From Ashford, Kent, a complainant writes, in 1758, that he was rather drunk one evening and went out for a walk to pick himself up. He met a mounted servant of Lord Winchilsea with a dog. He touched the dog, whereupon the servant dismounted and hit him in the face. A crowd then assembled, armed with sticks, and one man with a gun, and ill-treated him until he was unconscious, tied his hands behind him, emptied his pockets, and took him before Mr. Tritton. Knowing English fairly well, the prisoner justified himself, but he was committed to the cachot. He was then accused of having ill-treated a woman who, out of pity, had sent for her husband to help him. He handed in a certificate of injuries received, signed by Dr. Charles Fagg. His name was Marc Layne.
Complaints from Goudhurst in Kent relate that on one occasion three men left their hop-dressing to attack passing prisoners. Upon another, the French officers were, mirabile dictu, playing ‘criquet’, and told a boy of ten to get out of the way and not interfere with them, whereupon the boy called his companions, and there ensued a disturbance. A magistrate came up, and the result was that a Captain Lamoise had to pay £1 1s. or go to Maidstone Jail.
That the decent members of the community reprobated these attacks on defenceless foreigners, although they rarely seem to have taken any steps to stop them, is evident from the following story. At Goudhurst, some French prisoners, coming out of an inn, were attacked by a mob. Thirty-seven paroled officers there signed a petition and accompanied it with this testimony from inhabitants, dated November 9, 1757:
‘We, the inhabitants of the Parish of Goudhurst, certifie that we never was insulted in any respect by the French gentlemen, nor to their knowledge have they caused any Riot except when they have been drawn in by a Parcel of drunken, ignorant, and scandalous men who make it their Business to ensnare them for the sake of a little money.
(Signed.)
Stephen Osbourne. Thos. Ballard. John Savage.

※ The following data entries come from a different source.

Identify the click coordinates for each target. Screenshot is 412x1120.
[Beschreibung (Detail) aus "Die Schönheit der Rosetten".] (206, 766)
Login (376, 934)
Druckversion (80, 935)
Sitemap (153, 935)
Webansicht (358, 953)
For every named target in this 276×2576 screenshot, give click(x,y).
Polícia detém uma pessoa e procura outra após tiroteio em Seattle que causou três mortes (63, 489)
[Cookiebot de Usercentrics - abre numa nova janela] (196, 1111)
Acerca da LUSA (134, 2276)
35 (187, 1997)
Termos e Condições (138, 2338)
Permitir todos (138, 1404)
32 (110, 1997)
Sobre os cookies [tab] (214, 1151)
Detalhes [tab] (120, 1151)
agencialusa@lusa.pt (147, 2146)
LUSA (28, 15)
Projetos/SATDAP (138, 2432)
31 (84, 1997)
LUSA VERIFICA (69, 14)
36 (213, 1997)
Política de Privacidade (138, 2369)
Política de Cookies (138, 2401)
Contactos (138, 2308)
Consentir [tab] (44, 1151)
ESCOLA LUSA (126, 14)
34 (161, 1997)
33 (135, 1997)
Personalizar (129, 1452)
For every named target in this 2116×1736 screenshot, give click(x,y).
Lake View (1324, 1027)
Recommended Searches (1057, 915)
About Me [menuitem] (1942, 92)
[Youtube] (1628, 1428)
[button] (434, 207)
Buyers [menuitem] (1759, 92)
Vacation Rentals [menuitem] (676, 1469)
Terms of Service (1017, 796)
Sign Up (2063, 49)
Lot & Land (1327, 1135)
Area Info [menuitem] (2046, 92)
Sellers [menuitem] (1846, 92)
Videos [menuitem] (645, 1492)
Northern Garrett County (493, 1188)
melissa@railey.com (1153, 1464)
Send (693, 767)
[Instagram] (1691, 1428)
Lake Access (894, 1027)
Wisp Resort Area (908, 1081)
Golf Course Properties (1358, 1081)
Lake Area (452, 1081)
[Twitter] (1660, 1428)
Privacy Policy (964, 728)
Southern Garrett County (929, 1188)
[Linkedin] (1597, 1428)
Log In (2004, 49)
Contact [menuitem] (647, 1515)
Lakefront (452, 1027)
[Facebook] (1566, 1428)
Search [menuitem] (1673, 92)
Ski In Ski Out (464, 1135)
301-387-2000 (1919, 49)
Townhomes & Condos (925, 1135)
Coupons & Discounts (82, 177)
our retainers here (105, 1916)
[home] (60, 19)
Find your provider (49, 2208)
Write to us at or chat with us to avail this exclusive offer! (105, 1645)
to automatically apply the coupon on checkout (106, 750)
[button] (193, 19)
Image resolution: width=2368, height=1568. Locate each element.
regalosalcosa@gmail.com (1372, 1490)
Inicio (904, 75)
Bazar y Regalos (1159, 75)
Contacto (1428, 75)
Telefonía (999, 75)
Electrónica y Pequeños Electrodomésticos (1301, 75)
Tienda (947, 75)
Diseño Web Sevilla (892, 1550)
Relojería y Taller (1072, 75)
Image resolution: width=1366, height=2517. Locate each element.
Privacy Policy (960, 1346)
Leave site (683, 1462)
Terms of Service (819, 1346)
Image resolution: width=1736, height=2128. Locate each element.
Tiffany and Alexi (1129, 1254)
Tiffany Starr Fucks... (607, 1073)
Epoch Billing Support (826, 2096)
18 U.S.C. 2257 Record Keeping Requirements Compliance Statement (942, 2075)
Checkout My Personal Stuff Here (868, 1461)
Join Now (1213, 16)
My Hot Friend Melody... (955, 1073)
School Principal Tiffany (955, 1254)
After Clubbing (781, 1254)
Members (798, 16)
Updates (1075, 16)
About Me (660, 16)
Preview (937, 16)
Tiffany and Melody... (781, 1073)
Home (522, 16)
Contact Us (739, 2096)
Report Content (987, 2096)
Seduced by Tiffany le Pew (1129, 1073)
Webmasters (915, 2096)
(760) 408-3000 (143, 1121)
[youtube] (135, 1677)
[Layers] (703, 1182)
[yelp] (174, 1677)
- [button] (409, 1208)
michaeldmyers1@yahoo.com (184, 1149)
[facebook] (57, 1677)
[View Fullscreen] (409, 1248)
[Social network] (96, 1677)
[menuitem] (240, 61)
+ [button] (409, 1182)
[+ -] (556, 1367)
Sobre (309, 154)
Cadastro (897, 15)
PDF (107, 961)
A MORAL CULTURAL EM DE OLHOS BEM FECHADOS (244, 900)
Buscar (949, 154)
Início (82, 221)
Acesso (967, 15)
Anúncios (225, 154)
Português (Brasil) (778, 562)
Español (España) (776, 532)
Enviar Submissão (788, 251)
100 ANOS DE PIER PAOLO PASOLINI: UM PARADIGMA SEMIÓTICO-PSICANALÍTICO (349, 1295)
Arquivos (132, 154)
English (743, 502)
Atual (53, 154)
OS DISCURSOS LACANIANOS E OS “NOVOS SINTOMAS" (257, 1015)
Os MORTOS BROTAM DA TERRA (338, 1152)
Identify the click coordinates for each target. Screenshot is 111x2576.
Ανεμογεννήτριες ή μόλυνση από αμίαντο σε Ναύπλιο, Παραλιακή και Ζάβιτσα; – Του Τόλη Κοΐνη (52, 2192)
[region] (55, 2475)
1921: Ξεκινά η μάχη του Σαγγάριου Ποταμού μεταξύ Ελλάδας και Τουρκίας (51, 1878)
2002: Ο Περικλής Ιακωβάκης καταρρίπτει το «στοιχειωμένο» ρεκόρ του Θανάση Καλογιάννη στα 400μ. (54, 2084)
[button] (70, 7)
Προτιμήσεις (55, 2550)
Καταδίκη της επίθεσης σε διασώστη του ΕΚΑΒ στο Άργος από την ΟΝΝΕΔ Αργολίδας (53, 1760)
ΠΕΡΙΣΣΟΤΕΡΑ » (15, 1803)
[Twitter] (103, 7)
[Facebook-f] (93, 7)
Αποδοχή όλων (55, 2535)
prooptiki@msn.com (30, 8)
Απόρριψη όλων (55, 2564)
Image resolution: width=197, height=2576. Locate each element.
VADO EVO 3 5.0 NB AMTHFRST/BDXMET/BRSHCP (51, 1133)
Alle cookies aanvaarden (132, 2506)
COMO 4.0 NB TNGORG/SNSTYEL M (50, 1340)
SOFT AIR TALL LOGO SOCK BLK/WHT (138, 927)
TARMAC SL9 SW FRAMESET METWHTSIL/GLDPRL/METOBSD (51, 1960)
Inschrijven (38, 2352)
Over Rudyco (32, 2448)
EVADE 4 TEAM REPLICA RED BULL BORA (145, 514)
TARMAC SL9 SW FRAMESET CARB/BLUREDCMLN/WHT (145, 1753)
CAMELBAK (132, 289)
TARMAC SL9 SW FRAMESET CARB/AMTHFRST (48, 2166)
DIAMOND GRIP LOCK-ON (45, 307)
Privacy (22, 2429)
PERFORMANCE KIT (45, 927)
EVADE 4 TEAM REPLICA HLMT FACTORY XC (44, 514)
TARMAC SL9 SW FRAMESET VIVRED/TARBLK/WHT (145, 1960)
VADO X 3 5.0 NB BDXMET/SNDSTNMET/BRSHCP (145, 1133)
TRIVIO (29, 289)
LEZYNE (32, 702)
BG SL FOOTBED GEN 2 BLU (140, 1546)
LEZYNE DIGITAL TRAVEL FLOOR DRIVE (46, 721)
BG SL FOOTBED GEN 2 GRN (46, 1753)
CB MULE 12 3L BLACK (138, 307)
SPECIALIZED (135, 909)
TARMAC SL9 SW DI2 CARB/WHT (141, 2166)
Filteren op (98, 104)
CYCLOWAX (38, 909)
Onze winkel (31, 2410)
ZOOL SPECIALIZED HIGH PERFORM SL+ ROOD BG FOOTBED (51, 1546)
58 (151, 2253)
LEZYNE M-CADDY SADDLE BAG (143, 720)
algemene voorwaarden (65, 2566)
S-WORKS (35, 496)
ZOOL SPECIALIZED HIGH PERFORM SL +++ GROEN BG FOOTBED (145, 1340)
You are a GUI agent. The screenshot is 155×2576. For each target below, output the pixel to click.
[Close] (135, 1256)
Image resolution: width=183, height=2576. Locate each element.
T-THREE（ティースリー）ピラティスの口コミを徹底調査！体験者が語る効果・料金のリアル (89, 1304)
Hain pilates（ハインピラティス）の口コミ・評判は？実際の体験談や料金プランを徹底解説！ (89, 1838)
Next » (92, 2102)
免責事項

Jasper Sprang. Richard Royse. J. Dickinson.
W. Hunt. John Bunnell. Zach. Sims.’
The complainants made declaration:
1. That the bad man Rastly exclaimed he would knock down the first Frenchman he met.
2. Two French prisoners were sounding horns and hautboys in the fields. The servant of the owner ordered them to go. They went quietly, but the man followed them and struck them. They complained to Tarith, the Agent, but he said that it did not concern him.
3. This servant assembled fifteen men with sticks, and stopped all exit from Bunnell’s inn, where five French prisoners were drinking. The prisoners were warned not to leave, and, although ‘remplis de boisson’, they kept in. Nine o’clock, ten o’clock came; they resolved to go out, one of them being drunk; they were attacked and brutally ill-used.